◆ **PROBLEM TO SOLVE**
Show every line of the records below that contains the word "preview".

*** Begin section ***

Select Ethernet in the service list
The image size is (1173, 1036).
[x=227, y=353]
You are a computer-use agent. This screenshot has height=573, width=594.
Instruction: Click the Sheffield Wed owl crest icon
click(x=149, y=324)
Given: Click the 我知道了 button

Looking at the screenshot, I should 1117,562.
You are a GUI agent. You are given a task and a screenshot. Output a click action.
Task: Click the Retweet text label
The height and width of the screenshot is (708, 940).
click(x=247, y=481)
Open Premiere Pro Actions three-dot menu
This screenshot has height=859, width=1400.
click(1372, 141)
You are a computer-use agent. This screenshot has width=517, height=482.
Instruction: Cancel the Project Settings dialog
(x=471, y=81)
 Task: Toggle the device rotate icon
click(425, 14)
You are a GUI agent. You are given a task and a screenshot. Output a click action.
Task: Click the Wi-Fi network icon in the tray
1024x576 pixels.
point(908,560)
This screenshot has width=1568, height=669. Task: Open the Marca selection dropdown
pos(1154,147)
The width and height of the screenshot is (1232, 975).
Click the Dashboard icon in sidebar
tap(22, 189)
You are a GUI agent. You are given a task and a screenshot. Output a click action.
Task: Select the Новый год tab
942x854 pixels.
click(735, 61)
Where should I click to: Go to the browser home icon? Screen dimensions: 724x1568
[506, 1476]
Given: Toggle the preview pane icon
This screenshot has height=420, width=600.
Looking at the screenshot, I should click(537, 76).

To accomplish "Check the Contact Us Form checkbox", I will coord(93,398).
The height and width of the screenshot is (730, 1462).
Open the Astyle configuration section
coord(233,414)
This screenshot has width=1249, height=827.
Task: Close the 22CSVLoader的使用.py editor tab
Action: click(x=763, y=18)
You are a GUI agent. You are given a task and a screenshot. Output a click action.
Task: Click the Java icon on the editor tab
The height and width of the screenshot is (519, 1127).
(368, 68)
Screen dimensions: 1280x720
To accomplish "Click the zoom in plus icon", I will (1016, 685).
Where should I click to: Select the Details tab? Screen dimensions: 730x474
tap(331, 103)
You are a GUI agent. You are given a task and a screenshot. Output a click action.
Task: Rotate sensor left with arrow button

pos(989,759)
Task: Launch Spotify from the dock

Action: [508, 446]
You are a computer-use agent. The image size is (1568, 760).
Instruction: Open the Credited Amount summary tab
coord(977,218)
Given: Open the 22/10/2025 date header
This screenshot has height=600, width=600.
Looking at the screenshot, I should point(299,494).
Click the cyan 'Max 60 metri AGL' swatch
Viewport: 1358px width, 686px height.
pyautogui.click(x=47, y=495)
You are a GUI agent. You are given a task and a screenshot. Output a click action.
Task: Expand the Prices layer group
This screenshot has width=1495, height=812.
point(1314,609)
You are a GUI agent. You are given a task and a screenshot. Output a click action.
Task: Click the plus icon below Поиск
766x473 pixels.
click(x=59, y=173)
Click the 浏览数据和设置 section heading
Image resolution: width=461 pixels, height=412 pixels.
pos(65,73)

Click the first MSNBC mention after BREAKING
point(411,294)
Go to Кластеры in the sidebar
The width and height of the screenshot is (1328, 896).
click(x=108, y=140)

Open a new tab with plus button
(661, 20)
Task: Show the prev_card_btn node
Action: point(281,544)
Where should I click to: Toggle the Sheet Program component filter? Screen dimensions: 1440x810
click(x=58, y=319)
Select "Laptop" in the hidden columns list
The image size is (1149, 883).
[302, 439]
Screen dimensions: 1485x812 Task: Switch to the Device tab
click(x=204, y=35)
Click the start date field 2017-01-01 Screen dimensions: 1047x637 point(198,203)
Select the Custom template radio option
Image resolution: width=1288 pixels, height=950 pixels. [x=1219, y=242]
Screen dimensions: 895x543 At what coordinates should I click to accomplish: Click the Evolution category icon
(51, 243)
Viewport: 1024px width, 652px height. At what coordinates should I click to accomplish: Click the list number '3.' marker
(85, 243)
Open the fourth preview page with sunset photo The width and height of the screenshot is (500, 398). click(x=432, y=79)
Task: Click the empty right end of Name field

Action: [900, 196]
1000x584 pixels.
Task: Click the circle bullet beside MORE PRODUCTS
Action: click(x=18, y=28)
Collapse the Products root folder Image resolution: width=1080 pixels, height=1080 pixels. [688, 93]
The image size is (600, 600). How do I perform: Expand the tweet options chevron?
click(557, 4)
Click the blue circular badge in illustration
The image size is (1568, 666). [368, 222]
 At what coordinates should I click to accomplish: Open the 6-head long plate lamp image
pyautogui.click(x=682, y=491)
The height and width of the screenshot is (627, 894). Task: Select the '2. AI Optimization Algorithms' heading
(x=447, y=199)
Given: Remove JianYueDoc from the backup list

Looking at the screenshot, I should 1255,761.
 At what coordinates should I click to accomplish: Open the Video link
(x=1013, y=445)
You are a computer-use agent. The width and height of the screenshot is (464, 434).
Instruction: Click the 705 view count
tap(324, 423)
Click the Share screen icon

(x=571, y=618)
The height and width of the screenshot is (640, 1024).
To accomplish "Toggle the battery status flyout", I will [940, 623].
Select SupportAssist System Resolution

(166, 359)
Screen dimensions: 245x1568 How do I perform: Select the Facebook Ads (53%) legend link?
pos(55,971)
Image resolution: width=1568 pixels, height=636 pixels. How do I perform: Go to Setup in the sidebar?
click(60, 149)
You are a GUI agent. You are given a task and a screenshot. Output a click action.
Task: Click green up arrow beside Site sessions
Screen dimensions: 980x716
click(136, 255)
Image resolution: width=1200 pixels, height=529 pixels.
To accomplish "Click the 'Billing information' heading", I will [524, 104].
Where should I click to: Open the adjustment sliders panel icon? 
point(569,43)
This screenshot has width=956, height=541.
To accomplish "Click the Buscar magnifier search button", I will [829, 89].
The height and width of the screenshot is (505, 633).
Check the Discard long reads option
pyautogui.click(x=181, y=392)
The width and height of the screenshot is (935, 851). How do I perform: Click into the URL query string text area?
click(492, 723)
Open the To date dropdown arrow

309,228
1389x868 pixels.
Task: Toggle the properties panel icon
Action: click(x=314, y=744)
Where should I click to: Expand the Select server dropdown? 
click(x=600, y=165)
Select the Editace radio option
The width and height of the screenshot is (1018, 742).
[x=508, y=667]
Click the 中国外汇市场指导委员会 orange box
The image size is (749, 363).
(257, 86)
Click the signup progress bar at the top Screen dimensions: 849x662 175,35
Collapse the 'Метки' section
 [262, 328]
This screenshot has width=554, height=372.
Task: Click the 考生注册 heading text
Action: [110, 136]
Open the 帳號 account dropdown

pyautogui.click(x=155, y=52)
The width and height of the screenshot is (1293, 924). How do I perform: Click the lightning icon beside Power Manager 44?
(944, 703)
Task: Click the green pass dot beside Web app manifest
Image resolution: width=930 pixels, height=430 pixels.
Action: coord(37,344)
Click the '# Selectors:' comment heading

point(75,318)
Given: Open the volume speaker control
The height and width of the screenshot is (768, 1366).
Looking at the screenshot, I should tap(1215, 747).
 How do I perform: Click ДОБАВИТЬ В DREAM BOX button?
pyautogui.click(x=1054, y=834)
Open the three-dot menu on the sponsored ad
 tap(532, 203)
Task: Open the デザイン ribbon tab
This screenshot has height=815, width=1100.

*** End section ***

◆ **SOLUTION FOR THIS TASK**
Given: Toggle the preview pane icon
Open the fourth preview page with sunset photo The width and height of the screenshot is (500, 398). click(x=432, y=79)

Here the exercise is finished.